── Data provided

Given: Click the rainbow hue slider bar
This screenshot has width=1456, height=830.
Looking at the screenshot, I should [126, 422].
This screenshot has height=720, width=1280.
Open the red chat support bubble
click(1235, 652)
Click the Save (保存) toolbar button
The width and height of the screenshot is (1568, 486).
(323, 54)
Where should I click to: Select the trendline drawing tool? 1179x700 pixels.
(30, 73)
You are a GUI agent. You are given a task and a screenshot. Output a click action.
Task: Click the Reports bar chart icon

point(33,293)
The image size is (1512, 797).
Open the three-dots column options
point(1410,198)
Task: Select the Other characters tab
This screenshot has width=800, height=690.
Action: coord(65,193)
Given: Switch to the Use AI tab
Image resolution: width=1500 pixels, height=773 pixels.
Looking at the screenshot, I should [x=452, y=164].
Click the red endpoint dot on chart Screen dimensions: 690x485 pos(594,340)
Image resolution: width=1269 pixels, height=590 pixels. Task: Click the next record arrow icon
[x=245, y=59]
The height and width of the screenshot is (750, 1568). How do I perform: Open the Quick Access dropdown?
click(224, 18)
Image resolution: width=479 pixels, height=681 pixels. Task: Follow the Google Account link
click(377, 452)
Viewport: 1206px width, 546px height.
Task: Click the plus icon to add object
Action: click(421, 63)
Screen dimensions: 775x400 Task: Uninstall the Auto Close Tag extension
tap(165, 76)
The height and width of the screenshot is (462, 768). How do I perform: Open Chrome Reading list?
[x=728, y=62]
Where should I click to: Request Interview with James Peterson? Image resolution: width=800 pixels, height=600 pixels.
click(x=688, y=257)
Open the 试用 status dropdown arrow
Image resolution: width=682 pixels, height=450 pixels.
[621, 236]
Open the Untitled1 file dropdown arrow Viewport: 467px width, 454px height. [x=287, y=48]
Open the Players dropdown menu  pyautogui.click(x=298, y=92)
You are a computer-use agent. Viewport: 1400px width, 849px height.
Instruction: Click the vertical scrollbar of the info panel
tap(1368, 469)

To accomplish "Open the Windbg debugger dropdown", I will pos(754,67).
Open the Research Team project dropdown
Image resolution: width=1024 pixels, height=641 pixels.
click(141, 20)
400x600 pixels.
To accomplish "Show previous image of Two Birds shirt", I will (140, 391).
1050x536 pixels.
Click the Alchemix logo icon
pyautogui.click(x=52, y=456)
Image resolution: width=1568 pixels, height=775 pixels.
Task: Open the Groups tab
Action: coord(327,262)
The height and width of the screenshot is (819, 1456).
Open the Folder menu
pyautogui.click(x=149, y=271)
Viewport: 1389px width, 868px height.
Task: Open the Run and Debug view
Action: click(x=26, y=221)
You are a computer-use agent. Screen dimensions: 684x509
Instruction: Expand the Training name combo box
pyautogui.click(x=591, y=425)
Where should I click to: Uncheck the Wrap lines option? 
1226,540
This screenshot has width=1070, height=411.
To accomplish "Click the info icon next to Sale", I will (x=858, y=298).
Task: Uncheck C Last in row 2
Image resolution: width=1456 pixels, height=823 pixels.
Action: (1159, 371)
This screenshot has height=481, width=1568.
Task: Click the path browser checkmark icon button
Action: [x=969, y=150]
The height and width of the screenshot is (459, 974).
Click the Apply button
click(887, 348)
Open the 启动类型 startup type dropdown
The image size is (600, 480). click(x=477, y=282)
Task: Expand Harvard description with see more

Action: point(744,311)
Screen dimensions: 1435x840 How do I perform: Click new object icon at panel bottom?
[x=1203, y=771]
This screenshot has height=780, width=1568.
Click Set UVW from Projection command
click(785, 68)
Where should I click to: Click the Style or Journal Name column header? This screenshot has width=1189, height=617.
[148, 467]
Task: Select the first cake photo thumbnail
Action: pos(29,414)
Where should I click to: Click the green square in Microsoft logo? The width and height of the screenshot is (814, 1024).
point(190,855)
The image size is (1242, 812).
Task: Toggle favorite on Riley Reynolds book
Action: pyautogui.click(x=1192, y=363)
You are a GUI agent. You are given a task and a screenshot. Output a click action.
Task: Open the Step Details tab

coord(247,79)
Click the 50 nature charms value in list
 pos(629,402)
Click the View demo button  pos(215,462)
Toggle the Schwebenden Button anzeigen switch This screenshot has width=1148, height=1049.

────

__Exercise task__
Gather every line of the entries above that contains the string "list". Case counts, so match uppercase and lowercase letters exactly.

__Written reply__
The height and width of the screenshot is (462, 768). How do I perform: Open Chrome Reading list?
Click the 50 nature charms value in list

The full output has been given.